So, you're saying that the host only passes it's own MAC, etc. to the network?!
I am saying that in my limited tinkering that a machine running virtualized devices is viewed by its' network as one thing
, the term I think is node. I find consideration of VMs as physical devices helpful here when considering their relationship to actual physical devices.
The VM doesn't have means to do anything without the host intercepting its Output, routing it to physical and then when data returns once again provide that to the VM as Input. The host does the talking for its children, and phrased my MAC address statement incorrectly. It's been a while since I dug deep into understanding transfer layers of data in TCP/IP but you can test the very basics quite simply on your network.
Does the VM have Internet access?
Does the DHCP of your physical network recognize the VM seperate from its host OS?

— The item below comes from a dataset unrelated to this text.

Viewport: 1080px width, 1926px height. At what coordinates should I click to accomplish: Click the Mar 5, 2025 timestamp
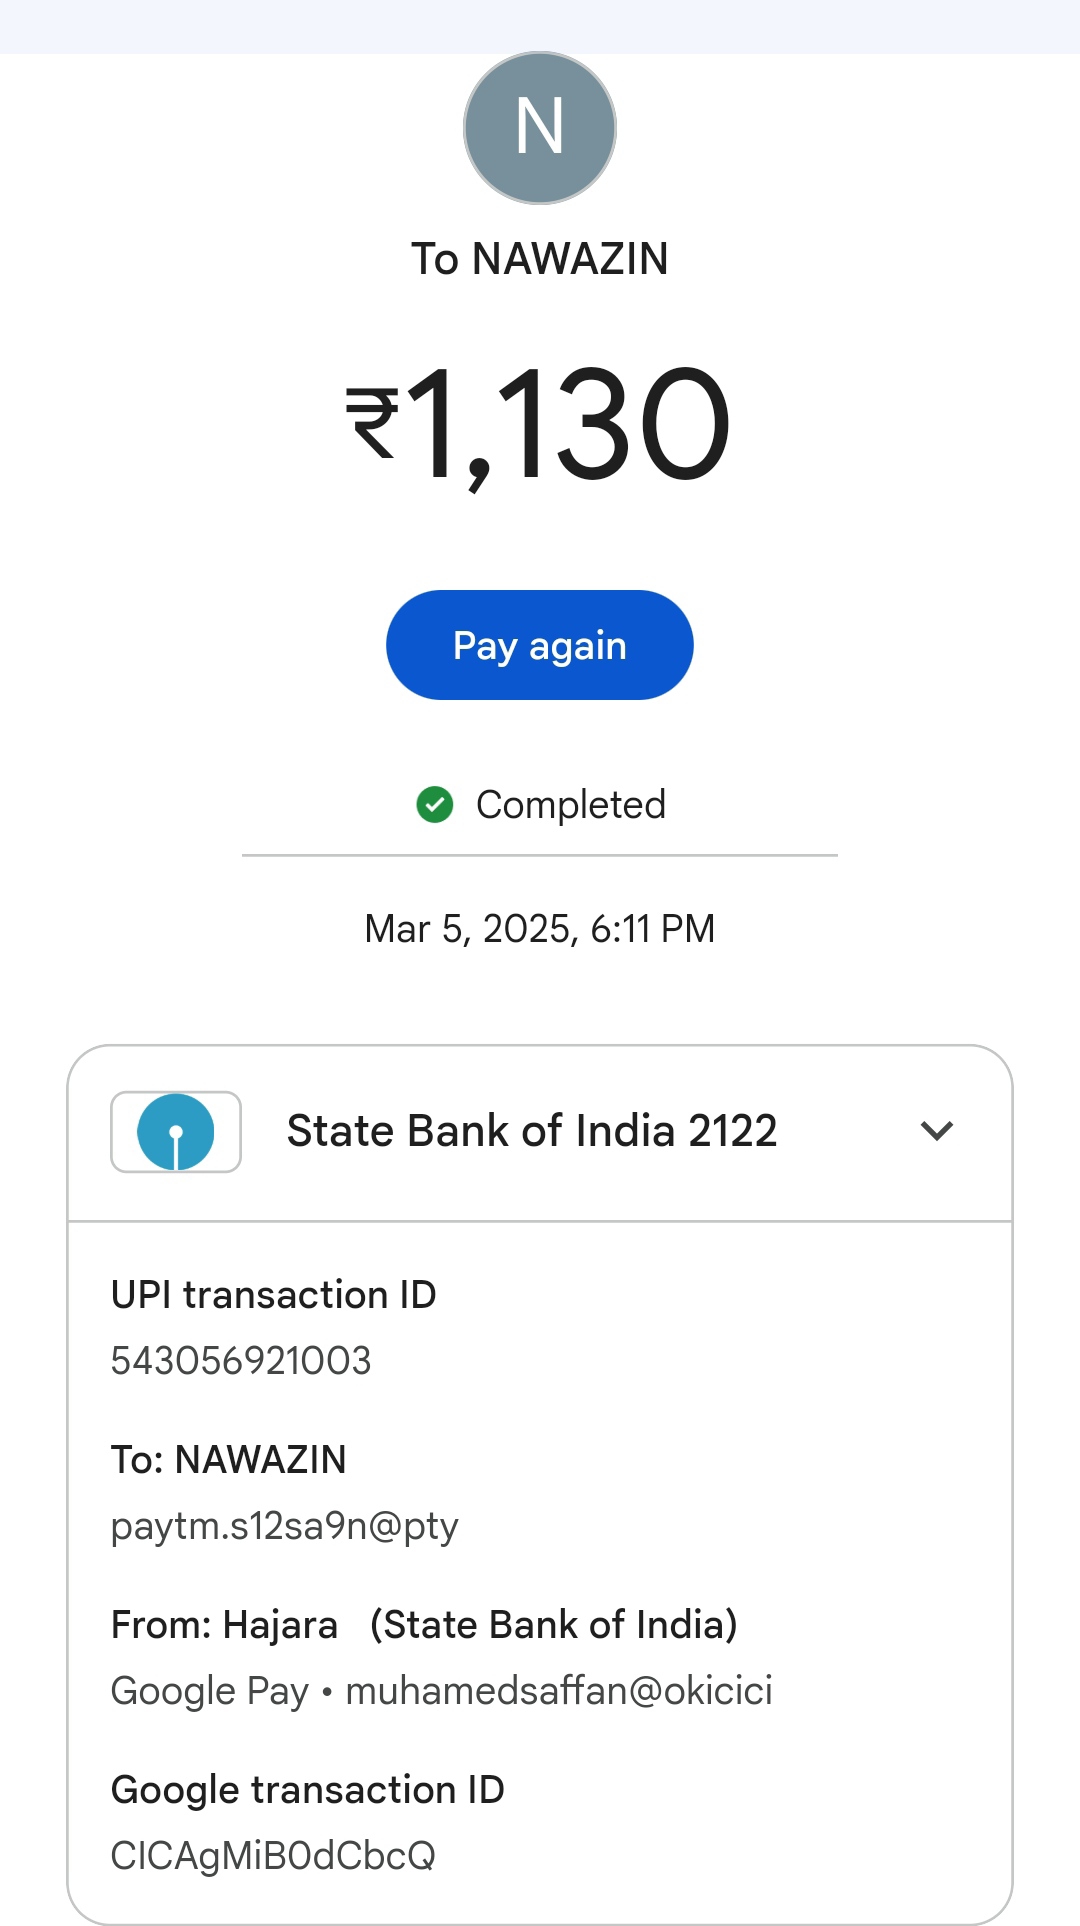point(540,929)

What address, subnet and gateway is the VM showing?
What address range and subnet is your lmce network using?
I am sure there is some way to work a pass through with added NICs. Physical devices on a host machine are resources that can be shared between specified VMs or allocated exclusively to one. This setup is beyond my experience however so I can not provide the setting details.
The force it and see if it works method I would attempt would be pick a number and try it. Under add new device in lmce I would test by calling it a file server. Set new device number to _._.80.253. Go to your VM and set it to _._.80.253 on subnet 255.255.255.0, gateway1 <host os ip> gateway 2 = _._.80.1. Reload router and see if it's listed as a dhcp lease.
Talking to and taking ownership of are very different keep in mind and these are early connection tests only. To have this setup working properly you ultimately need to adjust settings so that when the VM boots and yells "can I get an IP please?", the core is the one who hears that and says "sure! But let me look at you first and see if you are any good to me."